Kim Schoen essay about the repetition as a weapon in MAGNIFICAT VIDEO and work with language as a tool of protest

Cracking Walnuts: Nonsense and Repetition in Video Art (www.X-traonline.org)

Our psychological need to emphasize can drive repetition as form. Jokes often need repetition in their structure; lament needs repetition in order to constantly replenish loss. In this need-driven excess, something initially nonsensical may increase in sense the more it is repeated. This brings us to our third condition: repetition that enriches or fills.

Artist and theater director Marta Górnicka mixes multiple musical forms that involve the voice, including the lament. Her video MAGNIFICAT(2013), based on a performance of the same title, desacralizes the biblical Canticle of Mary using Górnicka’s additions and mutations, including Bible verses, culinary recipes, texts by Elfriede Jelinek and Adam Mickiewicz, and excerpts from Euripides’s Bacchae (405 BC). The work recalls an Ancient Greek chorus but without the rest of the play. The subject is Poland’s obsession with the Holy Virgin Mary. Poland, Górnicka asserts through the piece’s lyrics, is a country “so Catholic that even the atheists here are mostly Catholics.” The chorus is made up of twenty-five women of all ages, clad in comfortable T-shirts and sweatpants in varying hues of blue, perhaps a reference to Mary’s blue cloak, a color symbolizing the Virgin’s purity.

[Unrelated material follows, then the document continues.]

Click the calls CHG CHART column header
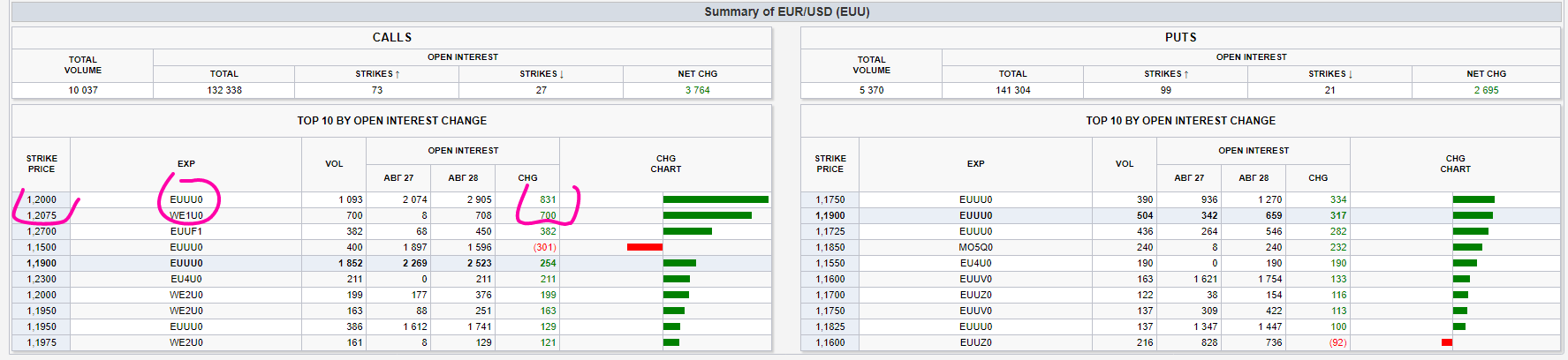The width and height of the screenshot is (1568, 360). [666, 164]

In many oral traditions, both early and modern, the lament has been a genre performed by women. Olivia Dunham argues that, in these songs of mourning, women were “empowered through their pain to address publicly issues of social importance; the most successful performers skillfully [wove] sometimes abrasive, often persuasive, and always highly charged judicial and political language into their lament.”6 A lament is a passionate expression of grief and anger, and it often takes shape through repetition. In MAGNIFICAT, Górnicka uses repetition to a different end: language is broken down by it and then built up again. She fractures sentences into words, syllables, and finally sounds, disarticulating meaning into nonsense. The lyric “for fear of insulting religious feelings the chorus will keep silent” is reduced to a repetition of the single word silent. The chorus is not silent. They sing it. The word then reduces down further into sharp intakes of breath and their exhalations, performed with repetitive vehemence. The breath behind the language is made visible.

Górnicka continues sharpening repetition into a weapon. At another point, the chorus spits out the word amen in thundering unity over and over again. Rather than expressing the word’s “solemn ratification” (so be it), the women reroute this assent toward something other than deference to the word, their deafening repetition lamenting the unvoiced collective experiences that are often buried under it.

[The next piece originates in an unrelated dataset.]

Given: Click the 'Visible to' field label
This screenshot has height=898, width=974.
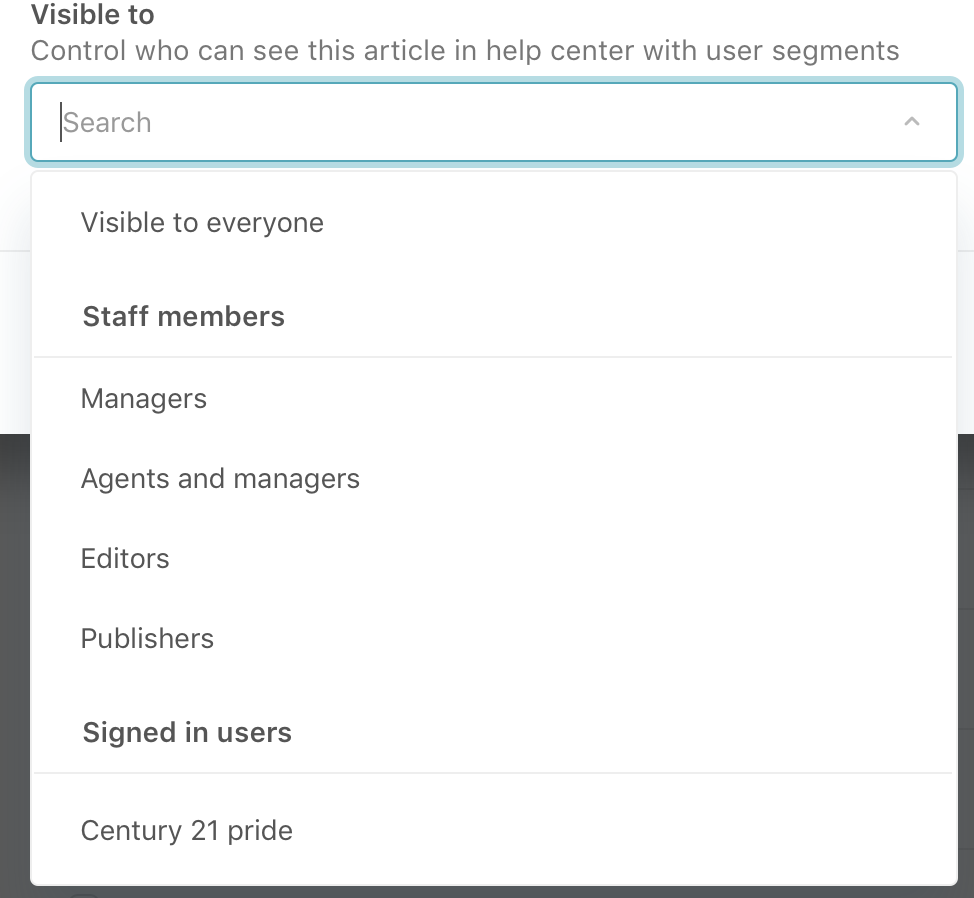Looking at the screenshot, I should click(93, 15).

A lament is also a complaint—a protestation of personal misfortune, misery, or injustice. “Blah blah blah blah!” this chorus chants in unison, the volume and increasing speed of their repetitions vivifying the inherent violence in the assumption that when women speak, it is nonsense. Their legs are locked and stiff, and they rock back and forth like wooden cradles about to tip as they chant. What is typically maternal and soothing about repetition— in rocking and lullabies (themselves often nonsensical, shaped only for sonority)—becomes aggressive, and in this, the empty word blah develops a fullness of meaning through irony and protest.
Almost any text—a liturgy, a grocery list—can be brought into this strange realm through unexpected modulations of the voice and collective vocalizations as erratic as they are forceful. However, this surefire affect is less interesting than the moments that escape it, a surplus to intention via repetition. For example, the repeating voice itself—with its own fullness and excessiveness—makes Górnicka’s ironic intentions of meaning secondary. Sounds made by mouths as intense and ferocious as Beckett’s Not I (1972) vibrate into a full-body complaint with electrifying power for viewers. Claire Colebrook asserts that power, viewed positively, should be considered “‘the power to . . .’ actualize certain events, rather than power over, where the self would be nothing other than its force of will.”7  Religion asserts its power over women’s bodies via repetition—in the repetitions of ritual, liturgy, and the word. Górnicka also uses repetition, not as the power over but as the power to—using sound to shatter and reroute the circular flow of dogma. She uses repetition to break down language into nonsense, both destroying previous meanings and building up new ones.